5. What kind of worries did you have when you were a college student?
When I was a college student, my parents often told me to get married before graduating from college. However, when I became a second grader, I thought, ‘Did I really come to college with the goal of getting married?’, ‘What is the purpose of studying genetic engineering?’, ‘Genetic engineering is a new science, so what should I do to study it?.’ At that time, many professors studied abroad, so I naturally decided to go abroad and study. I had a lot of worries about my career, just like college students today, such as where to go, getting a job or going to graduate school. I came to the conclusion that if you keep thinking about yourself, and keep carefully exploring your options, you can find your own answer.
6. Were there any inconveniences that you felt as a woman during the study?
After completing my master’s degree I had a 12-year career break when my child was born. After that, I got a job at a public institution while doing a doctorate. I think this is a hurdle for female scientists because when they get married while studying, they have children and then they have to juggle the additional responsibilities of studying and raising children. Nevertheless, I’m happy to get back to work and I think I’m more passionate about my research since my children are all grown. Currently, Korea is also concerned about the additional responsibility of birth and childcare that female scientists face. Other than that, I don’t think there was anything uncomfortable about being a woman. These days, especially when applying for a project, there is a preferential score for female scientists, so I think there is an advantage to being a woman in some areas. Therefore, I hope more and more female scientists will appear in the world.

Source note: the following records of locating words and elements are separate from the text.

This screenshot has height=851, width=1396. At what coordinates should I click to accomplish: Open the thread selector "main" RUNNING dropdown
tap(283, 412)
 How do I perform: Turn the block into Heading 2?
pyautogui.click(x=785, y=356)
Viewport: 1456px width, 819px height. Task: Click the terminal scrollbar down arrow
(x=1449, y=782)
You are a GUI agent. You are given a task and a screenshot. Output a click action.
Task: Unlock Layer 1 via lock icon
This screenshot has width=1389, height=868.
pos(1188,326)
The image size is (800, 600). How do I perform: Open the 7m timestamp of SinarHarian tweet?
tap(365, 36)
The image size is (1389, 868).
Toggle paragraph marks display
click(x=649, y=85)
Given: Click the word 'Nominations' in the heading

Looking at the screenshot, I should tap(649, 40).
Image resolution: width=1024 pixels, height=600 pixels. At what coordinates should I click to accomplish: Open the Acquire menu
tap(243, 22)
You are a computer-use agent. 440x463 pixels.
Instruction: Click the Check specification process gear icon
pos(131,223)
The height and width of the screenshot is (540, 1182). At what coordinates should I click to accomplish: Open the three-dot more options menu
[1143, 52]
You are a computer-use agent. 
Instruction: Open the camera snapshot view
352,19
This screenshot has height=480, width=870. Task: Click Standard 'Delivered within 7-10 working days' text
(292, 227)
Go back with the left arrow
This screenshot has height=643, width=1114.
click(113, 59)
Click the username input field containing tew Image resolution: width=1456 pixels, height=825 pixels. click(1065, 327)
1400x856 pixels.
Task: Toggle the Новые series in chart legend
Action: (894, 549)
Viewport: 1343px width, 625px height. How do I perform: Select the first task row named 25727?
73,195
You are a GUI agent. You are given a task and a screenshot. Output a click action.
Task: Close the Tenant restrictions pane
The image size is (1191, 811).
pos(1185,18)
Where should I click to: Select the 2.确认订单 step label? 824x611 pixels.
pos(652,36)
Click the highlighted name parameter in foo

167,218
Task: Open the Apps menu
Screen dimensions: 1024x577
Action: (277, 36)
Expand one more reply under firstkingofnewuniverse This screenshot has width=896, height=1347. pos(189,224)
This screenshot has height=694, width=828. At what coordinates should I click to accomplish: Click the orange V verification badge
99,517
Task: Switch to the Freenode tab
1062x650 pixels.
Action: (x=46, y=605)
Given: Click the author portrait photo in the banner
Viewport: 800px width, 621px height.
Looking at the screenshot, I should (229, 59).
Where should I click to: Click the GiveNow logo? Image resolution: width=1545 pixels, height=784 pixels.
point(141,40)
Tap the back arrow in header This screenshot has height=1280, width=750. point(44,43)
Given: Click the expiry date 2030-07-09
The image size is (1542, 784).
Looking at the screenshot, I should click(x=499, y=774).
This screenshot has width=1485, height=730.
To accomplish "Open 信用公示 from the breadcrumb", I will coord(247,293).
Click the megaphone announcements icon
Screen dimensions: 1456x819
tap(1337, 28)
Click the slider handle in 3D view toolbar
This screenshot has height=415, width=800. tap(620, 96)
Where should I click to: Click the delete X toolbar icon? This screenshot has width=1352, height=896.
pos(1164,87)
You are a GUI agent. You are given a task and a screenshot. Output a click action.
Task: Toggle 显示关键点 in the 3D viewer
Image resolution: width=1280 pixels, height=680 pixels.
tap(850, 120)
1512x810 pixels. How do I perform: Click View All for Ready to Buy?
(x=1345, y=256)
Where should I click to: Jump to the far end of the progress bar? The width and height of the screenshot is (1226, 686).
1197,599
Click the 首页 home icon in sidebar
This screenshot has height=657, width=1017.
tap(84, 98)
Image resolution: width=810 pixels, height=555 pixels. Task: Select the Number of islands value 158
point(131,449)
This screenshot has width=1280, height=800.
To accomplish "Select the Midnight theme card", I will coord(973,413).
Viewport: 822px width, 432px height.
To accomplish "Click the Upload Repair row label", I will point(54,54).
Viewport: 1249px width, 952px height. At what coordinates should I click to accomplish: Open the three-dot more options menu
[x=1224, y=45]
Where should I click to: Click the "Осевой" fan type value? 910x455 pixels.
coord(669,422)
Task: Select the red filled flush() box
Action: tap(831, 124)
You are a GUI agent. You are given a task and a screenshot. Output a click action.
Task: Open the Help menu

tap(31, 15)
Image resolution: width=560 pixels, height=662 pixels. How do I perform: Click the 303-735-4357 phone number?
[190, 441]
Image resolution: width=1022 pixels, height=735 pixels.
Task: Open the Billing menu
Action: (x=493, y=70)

7. What do you think is the most necessary element to become a scientist?
To become a scientist, I think you need the discipline to sit in one place and concentrate for a long time the most. When you are an undergraduate, you can freely explore what field you are interested in. However, once you find your field, you have to think a lot about one topic. You have to study this for a long time and put in a lot of effort to get results. In that regard, I think the public institution I am in has the advantage of allowing for enough free time to rest and for self-development.
8. In what ways are bachelor’s, master’s, and doctor’s degrees differentiated when conducting research?
The bachelor’s degree can be considered as a step of learning basic knowledge in classes and exploring what fields are included in specific majors. If you do a master’s degree, you start looking for your interests by assisting a doctor’s research and narrowing the scope of your study. When you do a doctor’s degree, you study specific topics that you are interested in based on the knowledge you have learned so far. If I take the marine field that I’m working on as an example, you are going to find and dig deep in your favorite species, such as starfish, fish, and mollusks.
9. Please give some advice to CBNU students.
As a college student, I think it’s important to see, hear, and feel various things. In the past, Korea did not have many fields to study, but now Korea’s status as well as Korean scientists has risen significantly in the world. The system for experimenting and researching on topics is very well established. Thanks to this, there are many programs that support students to experience various fields such as career exploration in public institutions. I hope you can broaden your perspective through dynamic activities, explore your career paths, and have time to truly develop.